--- start of MATERIAL SHOWN ---

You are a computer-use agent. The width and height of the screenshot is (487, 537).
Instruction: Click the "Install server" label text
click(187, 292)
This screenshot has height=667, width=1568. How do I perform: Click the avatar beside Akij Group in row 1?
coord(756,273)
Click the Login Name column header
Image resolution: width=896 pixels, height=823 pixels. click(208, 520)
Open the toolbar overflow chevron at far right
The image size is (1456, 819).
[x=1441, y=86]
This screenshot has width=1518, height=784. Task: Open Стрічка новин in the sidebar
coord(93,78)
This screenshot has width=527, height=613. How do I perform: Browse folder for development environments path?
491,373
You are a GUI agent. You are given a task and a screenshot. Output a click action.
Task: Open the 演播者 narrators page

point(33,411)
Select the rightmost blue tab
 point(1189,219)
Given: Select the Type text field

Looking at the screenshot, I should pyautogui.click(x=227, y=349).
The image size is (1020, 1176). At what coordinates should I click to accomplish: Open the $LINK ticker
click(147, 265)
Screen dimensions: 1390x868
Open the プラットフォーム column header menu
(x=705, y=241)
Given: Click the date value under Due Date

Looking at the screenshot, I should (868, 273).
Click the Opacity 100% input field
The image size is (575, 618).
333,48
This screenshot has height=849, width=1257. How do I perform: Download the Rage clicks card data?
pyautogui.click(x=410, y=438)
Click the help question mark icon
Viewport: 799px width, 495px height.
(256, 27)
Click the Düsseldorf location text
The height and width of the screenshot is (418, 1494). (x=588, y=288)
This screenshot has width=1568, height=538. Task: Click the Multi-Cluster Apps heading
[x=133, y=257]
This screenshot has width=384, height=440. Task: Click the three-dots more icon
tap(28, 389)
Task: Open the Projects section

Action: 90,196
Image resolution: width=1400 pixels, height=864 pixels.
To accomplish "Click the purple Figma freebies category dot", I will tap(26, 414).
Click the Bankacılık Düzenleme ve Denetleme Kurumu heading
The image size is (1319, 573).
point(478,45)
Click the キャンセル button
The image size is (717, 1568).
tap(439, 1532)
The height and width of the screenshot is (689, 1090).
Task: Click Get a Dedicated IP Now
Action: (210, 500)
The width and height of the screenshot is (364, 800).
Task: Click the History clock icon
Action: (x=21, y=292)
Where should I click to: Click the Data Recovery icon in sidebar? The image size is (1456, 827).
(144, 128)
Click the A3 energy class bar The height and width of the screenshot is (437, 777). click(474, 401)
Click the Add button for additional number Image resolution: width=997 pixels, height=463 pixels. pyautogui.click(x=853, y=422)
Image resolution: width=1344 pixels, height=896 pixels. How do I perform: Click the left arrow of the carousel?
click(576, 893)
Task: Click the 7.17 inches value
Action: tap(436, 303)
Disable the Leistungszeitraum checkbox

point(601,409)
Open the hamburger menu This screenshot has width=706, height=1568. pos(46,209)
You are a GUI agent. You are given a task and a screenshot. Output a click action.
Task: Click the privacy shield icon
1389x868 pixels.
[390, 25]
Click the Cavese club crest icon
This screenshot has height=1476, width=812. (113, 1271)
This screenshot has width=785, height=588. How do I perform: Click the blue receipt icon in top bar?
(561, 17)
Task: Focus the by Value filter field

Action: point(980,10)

--- end of MATERIAL SHOWN ---

PROBLEM:
Rewrite every one of the rows above, replacing "hamburger menu" with "navigation menu" and leaving everything else unchanged.

RESULT OF THE EXERCISE:
You are a computer-use agent. The width and height of the screenshot is (487, 537).
Instruction: Click the "Install server" label text
click(187, 292)
This screenshot has height=667, width=1568. How do I perform: Click the avatar beside Akij Group in row 1?
coord(756,273)
Click the Login Name column header
Image resolution: width=896 pixels, height=823 pixels. click(208, 520)
Open the toolbar overflow chevron at far right
The image size is (1456, 819).
[x=1441, y=86]
This screenshot has width=1518, height=784. Task: Open Стрічка новин in the sidebar
coord(93,78)
This screenshot has width=527, height=613. How do I perform: Browse folder for development environments path?
491,373
You are a GUI agent. You are given a task and a screenshot. Output a click action.
Task: Open the 演播者 narrators page

point(33,411)
Select the rightmost blue tab
 point(1189,219)
Given: Select the Type text field

Looking at the screenshot, I should pyautogui.click(x=227, y=349).
The image size is (1020, 1176). At what coordinates should I click to accomplish: Open the $LINK ticker
click(147, 265)
Screen dimensions: 1390x868
Open the プラットフォーム column header menu
(x=705, y=241)
Given: Click the date value under Due Date

Looking at the screenshot, I should (868, 273).
Click the Opacity 100% input field
The image size is (575, 618).
333,48
This screenshot has height=849, width=1257. How do I perform: Download the Rage clicks card data?
pyautogui.click(x=410, y=438)
Click the help question mark icon
Viewport: 799px width, 495px height.
(256, 27)
Click the Düsseldorf location text
The height and width of the screenshot is (418, 1494). (x=588, y=288)
This screenshot has width=1568, height=538. Task: Click the Multi-Cluster Apps heading
[x=133, y=257]
This screenshot has width=384, height=440. Task: Click the three-dots more icon
tap(28, 389)
Task: Open the Projects section

Action: 90,196
Image resolution: width=1400 pixels, height=864 pixels.
To accomplish "Click the purple Figma freebies category dot", I will tap(26, 414).
Click the Bankacılık Düzenleme ve Denetleme Kurumu heading
The image size is (1319, 573).
point(478,45)
Click the キャンセル button
The image size is (717, 1568).
tap(439, 1532)
The height and width of the screenshot is (689, 1090).
Task: Click Get a Dedicated IP Now
Action: (210, 500)
The width and height of the screenshot is (364, 800).
Task: Click the History clock icon
Action: (x=21, y=292)
Where should I click to: Click the Data Recovery icon in sidebar? The image size is (1456, 827).
(144, 128)
Click the A3 energy class bar The height and width of the screenshot is (437, 777). click(474, 401)
Click the Add button for additional number Image resolution: width=997 pixels, height=463 pixels. pyautogui.click(x=853, y=422)
Image resolution: width=1344 pixels, height=896 pixels. How do I perform: Click the left arrow of the carousel?
click(576, 893)
Task: Click the 7.17 inches value
Action: tap(436, 303)
Disable the Leistungszeitraum checkbox

point(601,409)
Open the navigation menu This screenshot has width=706, height=1568. pos(46,209)
You are a GUI agent. You are given a task and a screenshot. Output a click action.
Task: Click the privacy shield icon
1389x868 pixels.
[390, 25]
Click the Cavese club crest icon
This screenshot has height=1476, width=812. (113, 1271)
This screenshot has width=785, height=588. How do I perform: Click the blue receipt icon in top bar?
(561, 17)
Task: Focus the by Value filter field

Action: point(980,10)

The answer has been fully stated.